In some patients, particularly those with serious underlying diseases such as AIDS and cancer, abnormalities in haematological, hepatic, renal and other biochemical function test results have been observed during treatment with Avezol but the clinical significance and relationship to treatment is uncertain.
Very rarely, patients who died with severe underlying disease and who had received multiple doses of Avezol had post-mortem findings which included hepatic necrosis. These patients were receiving multiple concomitant medications, some known to be potentially hepatotoxic, and/or had underlying diseases which could have caused the hepatic necrosis.
In cases of hepatotoxicity, no obvious relationship to total daily dose of Avezol, duration of therapy, sex or age of the patient has been observed; the abnormalities have usually been reversible on discontinuation of Avezol therapy.
As a causal relationship with Avezol cannot be excluded, patients who develope abnormal liver function tests during Avezol therapy should be monitored for the development of more serious hepatic injury. Avezol should be discontinued if clinical signs or symptoms consistent with liver disease develop during treatment with Avezol.
Patients have rarely developed exfoliative cutaneous reactions, such as Stevens-Johnson Syndrome and toxic epidermal necrolysis, during treatment with fluconazole. AIDS patients are more prone to the development of severe cutaneous reactions to many drugs.
If a rash develops in a patient which is considered attributable to Avezol, further therapy with this agent is not recommended.
In rare cases, as with other azoles, anaphylaxis has been reported.

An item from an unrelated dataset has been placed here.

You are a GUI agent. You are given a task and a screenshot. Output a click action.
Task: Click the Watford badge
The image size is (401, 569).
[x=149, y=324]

Some azoles, including fluconazole, have been associated wih prolongation of the QT interval on the electrocardiogram. During post-marketing surveillance, there have been very rare cases of QT prolongation and torsade de pointes in patients taking fluconazole. Although the association of Fluconazole and QT-prolongation has not been fully established, fluconazole should be used with caution in patients with potentially proarrythmic conditions such as: Congenital or documented acquired QT prolongation,
Cardiomyopathy, in particular when heart failure is present,
Existing symptomatic arrythmias,
Concomitant medication not metabolized by CY34A but known to prolong QT interval,
Electrolyte disturbances such as hypokalaemia, hypomagnesaemia and hypocalaemia.
Effects on ability to drive and use machines: Experience with Avezol indicates that therapy is unlikely to impair a patient's ability to drive or use machinery.